La slavata Julie di Renate Reinsve – aspirante dottoressa che non ha un’idea ben chiara su come gestire gli appelli d’esame, espertissima nell’imbucarsi ai festini, patita dell’alta sartoria, indisponente ed egoista in un modo sfacciatamente contagioso (ma più pura di quanto lei non ami credersi) – è un personaggio riuscito, di certo una delle tre cose migliori del film di Trier.
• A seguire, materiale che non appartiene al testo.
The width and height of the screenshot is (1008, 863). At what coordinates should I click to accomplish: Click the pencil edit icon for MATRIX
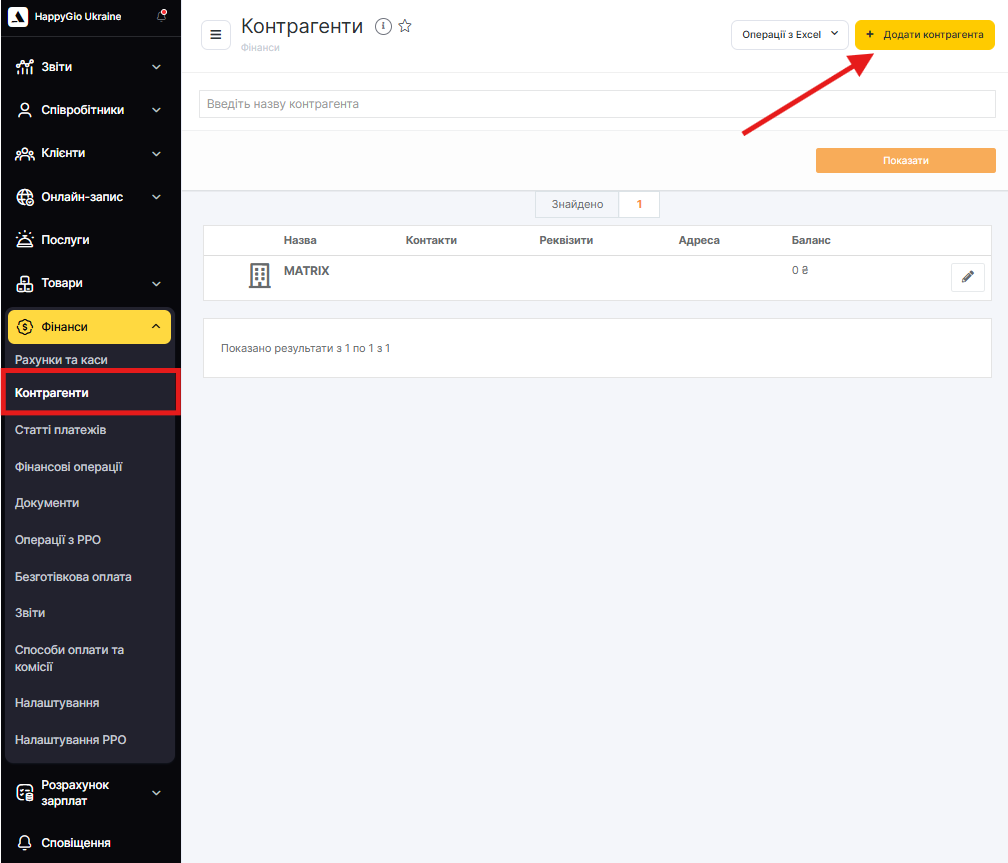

La seconda è Aksel (Anders Danielsen Lie), ex convivente della nostra antieroina, insopportabilmente paternalista nonché riottoso autore del fumetto “Gaupe” (una lince beatnik che si massacra di sesso, impreca e scoreggia, tramutata poi dal cinema in un cartone “all’acqua di rose”): la sua confessione sull’irriconoscibilità del mondo così come lo aveva sempre visto («Non mi ritrovo più in nulla e in nessuno: collezionare libri, vhs, ritrovare gli stessi negozi nello stesso posto, sentire la cultura attraverso gli oggetti… non potrei immaginare una vita diversa da questa») è quanto di più sincero, nel suo doloroso infantilismo, si sia ascoltato ultimamente sulla generazione degli anni a cavallo fra Ottanta e Novanta, sulla sua condizione di inadattabilità e “sospensione”, di attesa verso qualcosa che tarda ad arrivare (o non arriverà mai) mentre la sabbia continua a scorrere nella clessidra e si finisce per accettare che “a ogni giorno basta il suo affanno”. La terza è ovviamente l’immaginaria “paralisi” di Oslo, magica sequenza che omaggia e fonde insieme Parigi che dorme (‘25) di René Clair con l’episodio “Un cronometro particolare” (10/’63) della serie Ai confini della realtà.
Nondimeno, e ribadiamo, l’operazione nel complesso non sa evitare il tedio, la tendenza all’autoassoluzione, al piacere vagamente “sadico” nell’inscenare il fallimento degli individui e, non ultimo per rilevanza, il senso profondo e scanzonato del titolo (riferito all’Artista, che per essere davvero tale non può permettersi il lusso dell’amore o del “coinvolgimento” nel mondo ma deve forse restarne unicamente “spettatore”: Julie diverrà fotografa di scena, spettatrice finalmente lucida ed “esterna” alla sua vita come alla vita in sé stessa, ma pur sempre, ahimè, “un gradino più basso” del regista o del direttore della fotografia di turno) rimane sostanzialmente inespresso.
Per chi si accontenta, insieme ai tre pregi su elencati, c’è qualche risata a denti stretti, l’accurata fotografia di Kasper Tuxen e i trucchi ottici della premiata ditta Storyline Studios. Per un confronto, segnaliamo invece il visionario Jeux d’enfants (2003) di Yann Samuell.